----- PROVIDED TEXT

Materials Section version 1.3


  • New Color. The new color used by the next two buttons.
  • Change Colors. For all selected meshes, change the color of all materials with textures.
  • Change Skin Colors. For all selected meshes, change the color of all materials representing skin, but keep the color of other meshes.
  • Merge Materials. For all selected meshes, merge materials that are deemed identical (same textures etc.)
  • Change Bump Strength. For all selected meshes, multiply the bump strength of all materials with bump textures.
  • Bump Factor. Multiplier for bump strength.
  • Change SSS Radius. For all selected meshes, multiply the SSS radius of all materials using subsurface scattering.
  • SSS Radius Factor. Multiplier for SSS radius.
  • Reset Material. Reset the bump and SSS radius factors to one.
 This section changes some material settings. Everything can of course be changed in the compositor (for Cycles materials) or in the material and texture contexts. However, meshes imported from DAZ Studio often have many materials - a Genesis 8 character has sixteen - and updating each of those manually would be tedious.

 Change Colors


Directly after import, all clothes meshes (including the hair) have the same reddish brown color, provided that the import option Viewport Color was set to Guess. To make Maria's appearence agree more with the rendered image, we select her bra and shorts, set New Color to pink, and press Change Colors. The selected clothes change color.


In the same way, we change the color of the stockings and shoes to light gray, and change the hair color to a slightly darker shade of brown. The agreement with the final render is better.

The change color button only affects materials with a texture in the diffuse channel and hence never changes renders.

Change Skin Colors


This button also changes viewport colors, but only for skin materials. If we turn New Color to green and press Change Skin Color, Maria's skin turns green but her eyes and lips stay the same.

Merge Materials


Sometimes meshes have several materials which are in fact identical; they use the same textures and have the same settings. To save resources, we press Merge Materials to combine identical materials. The sports bra had two materials, but after the merge it has only one.

Note that merging materials removes the possibility of edit the different materials separately.

Material tweaking

DAZ's Iray shader has many options which do not readily translate into Blender. This is particularly true if we had chosen to use Principled Shaders in the Cycles section of the import options. The bump strength in Genesis 8 is much larger than for Genesis 3, to compensate for effects introduced by translucency and subsurface scattering. Whereas these effects are reasonably covered by standard Cycles materials, the bump strength becomes far too strong if principled shaders are used.


The left image shows the result of importing Maria with Principled Shader turned on and both the Bump and SSS Radius Factors set to unity. The skin is horrible.

In the middle image, we have reduced the bump strength to 10% of the original (0.15 vs 1.5), by setting Bump Factor to 0.1 and pressing Change Bump Strength. Better.

Alternatively, we can reduce the bumps by increasing the SSS Radius. In the right image, we increased to radius by a factor 20 (from 1.2 mm to 2.4 cm). Although not physically correct, this also reduces the apparent bumps.

A combination of reducing the bump and increasing the SSS radius may produce the best results.

The last button resets the materials back to their original state after import.

----------

WORK INSTRUCTION:
According to the materials section guide, how many materials does a Genesis 8 character have? These entries were taken from a separate source.

----- INFORMATION GIVEN

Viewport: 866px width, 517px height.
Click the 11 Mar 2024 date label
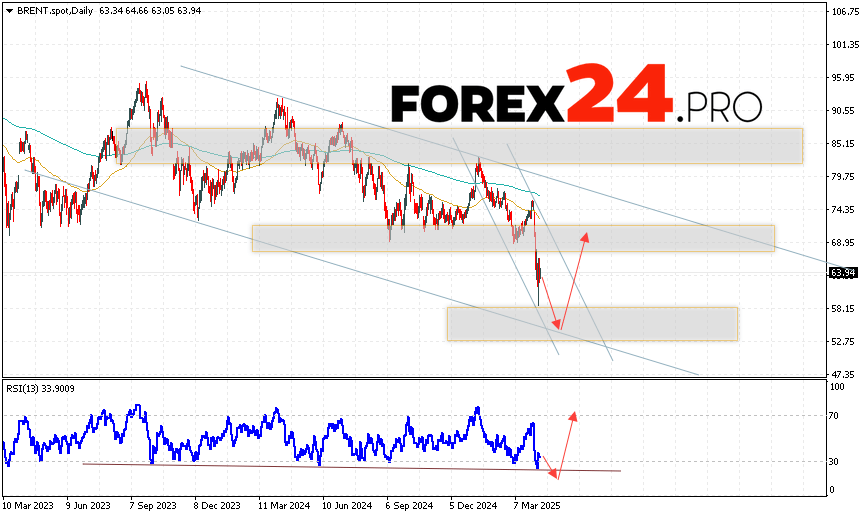[281, 506]
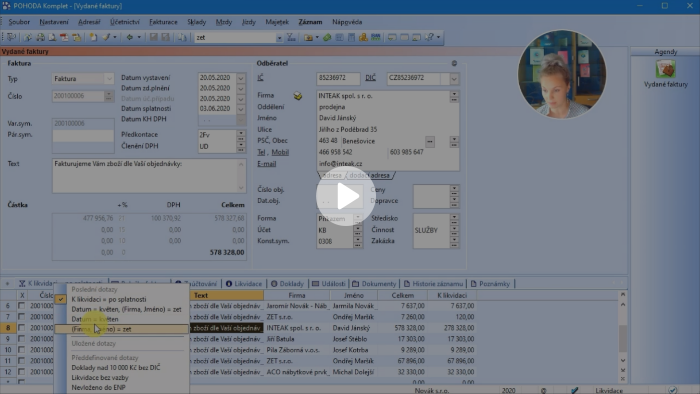The image size is (700, 394).
Task: Tick the checkbox in row 9
Action: point(21,339)
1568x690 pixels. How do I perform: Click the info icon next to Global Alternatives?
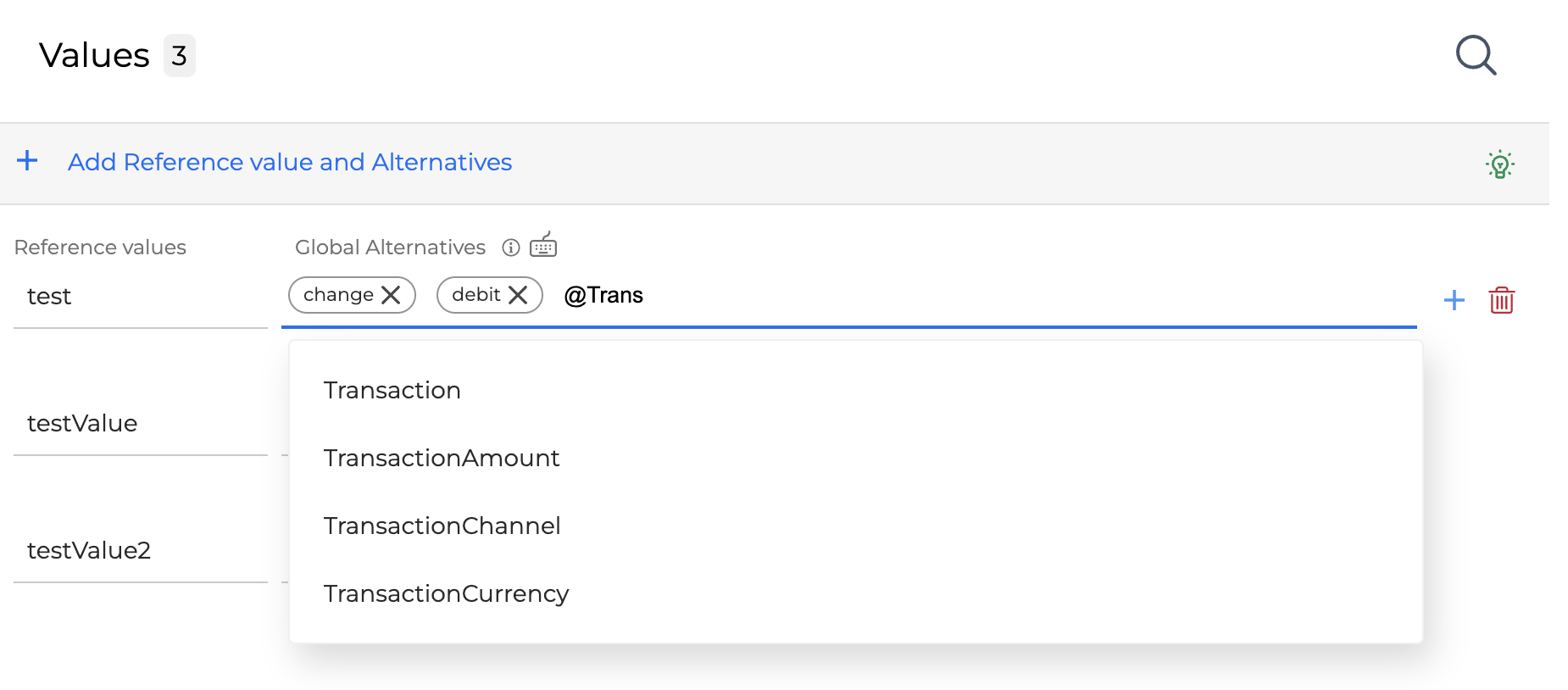coord(511,248)
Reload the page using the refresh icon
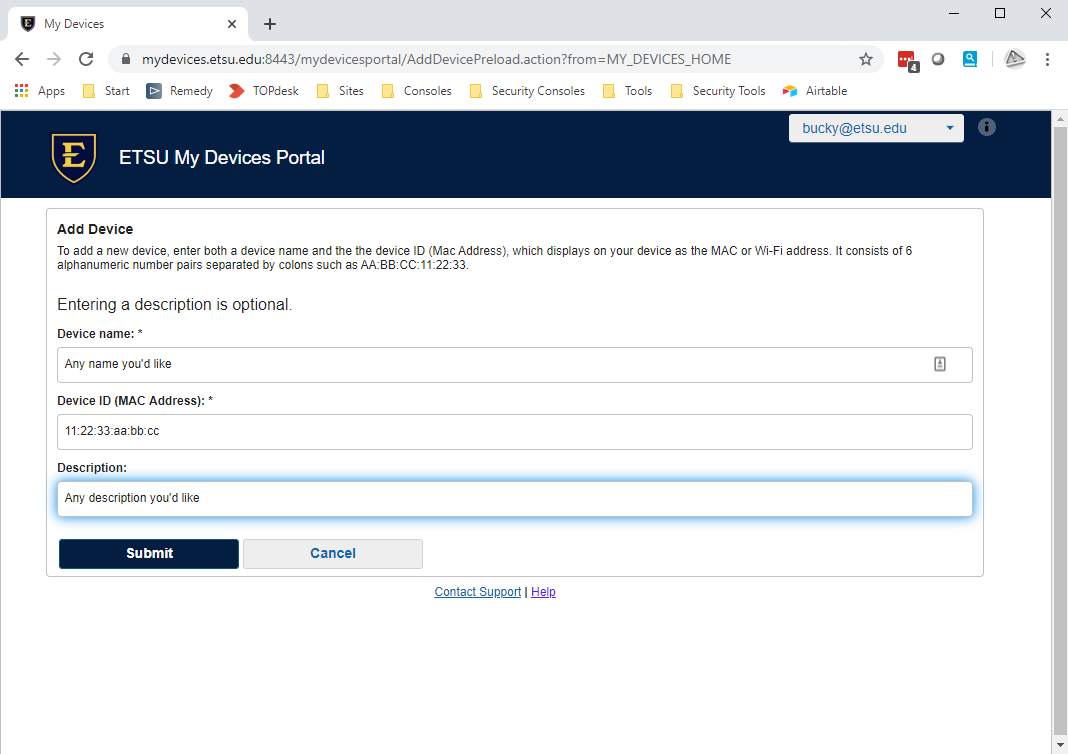 click(x=86, y=59)
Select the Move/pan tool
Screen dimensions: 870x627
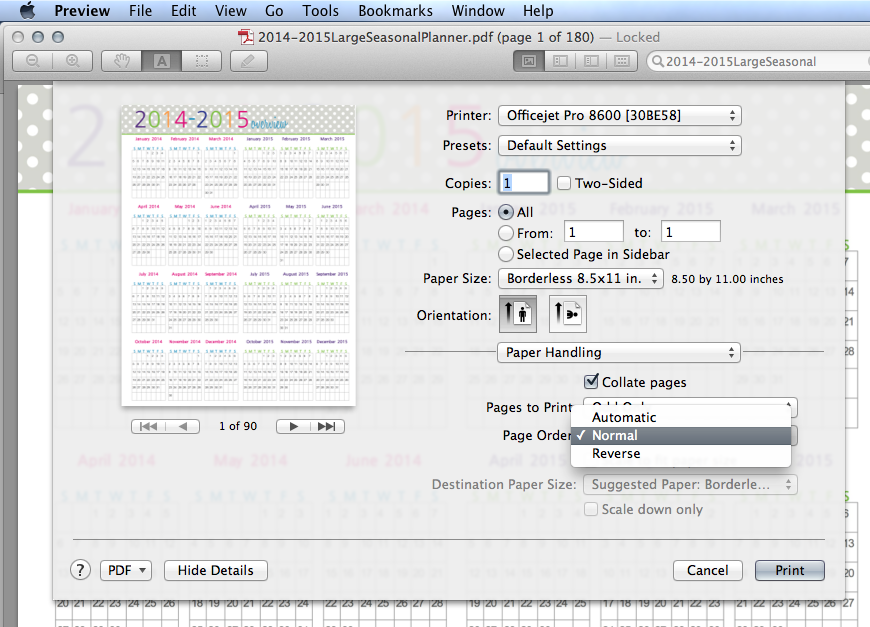point(122,60)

----------

EXERCISE OUTPUT:
Sixteen.